Did you know 1 in 5 US adults suffer from mental illness in any given year?
The unfortunate reality is, there’s a lot of confusion around mental illness these days.
One area that tends to confuse people are the differences between depression and bipolar disorder.
We’ve broken down the key differences in an easy-to-understand fashion. Let’s learn how these mental disorders differ, so you can be better equipped to help a friend or loved one in the future.
Depressive disorders, such as major depressive disorder and persistent depressive disorder, are debilitating for the sufferer.
They can cause the individual to lose interest in daily activities, suffer from a low mood, and have low self-worth.
Depression doesn’t always manifest in a fashion that people recognize, however. Those who have a depressive disorder might seem overly angry, causing them to be unable to focus, or isolate themselves as often as possible.
Depression is often co-occurring with anxiety which can lead to a seemingly endless feedback cycle for the person suffering from the disorder. It also puts a person at high risk for substance abuse issues.

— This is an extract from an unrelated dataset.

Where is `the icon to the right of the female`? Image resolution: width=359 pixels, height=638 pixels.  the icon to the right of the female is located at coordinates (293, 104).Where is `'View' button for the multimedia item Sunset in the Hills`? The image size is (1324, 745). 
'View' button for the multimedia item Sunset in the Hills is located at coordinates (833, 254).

Depression can either be persistent or occur in major episodes. If major episodes become severe enough, a person can even become delusional. Suicide is sometimes the result if symptoms go untreated.

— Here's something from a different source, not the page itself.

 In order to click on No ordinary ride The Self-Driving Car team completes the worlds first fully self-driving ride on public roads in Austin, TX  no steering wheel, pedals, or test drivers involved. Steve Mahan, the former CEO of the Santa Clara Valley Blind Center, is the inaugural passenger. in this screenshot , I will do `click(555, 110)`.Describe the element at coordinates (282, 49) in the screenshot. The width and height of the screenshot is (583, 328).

Bipolar disorders are rhythmic. Far from being the swift mood swings that sometimes get mislabeled as “bipolar” in non-clinical settings, these swings can last for days or weeks at a time.
The primary symptom is repeating episodes of mania and depression.
Mania can cause an individual to go for days without sleeping, cause them to be euphoric and impulsive, and often has the person forming grandiose plans. Sometimes, the person might be easily agitated as well.
It occurs in two forms: hypomania and full-blown mania.
While hypomania can cause risk-taking behavior and has some level of physical risk because of a perceived lack of need for sleep and lowered appetite, it is usually manageable.
The symptoms named above are actually easier to identify during a hypomanic episode.
On the other hand, clinical manic episode can obscure symptoms, as the person becomes delusional, or even goes into psychosis. Hospitalization is often necessary for full manic episodes that aren’t managed by medication.
Bipolar disorder is generally sorted into Type 1 and Type 2, depending on the manic states. Type 2 disorders display hypomania, which may not overly interfere with day-to-day function. Type I Bipolar Disorder features intense and often prolonged manic episodes.
Depression vs. Bipolar: The Key Differences
The biggest difference between these two disorders is the manic features of bipolar disorder.
While the depressive element is the same, and can vary in intensity in both disorders, those who solely have a depressive disorder don’t experience manic episodes.
Is it Time to Seek Help?
When you’re seeking help, you’ll need a diagnosis and proper care. Figuring out whether a person is suffering from depression or bipolar isn’t something that the layperson should seek to discover.
If you or a loved one suspect that you’re suffering from one of these disorders, there is help available.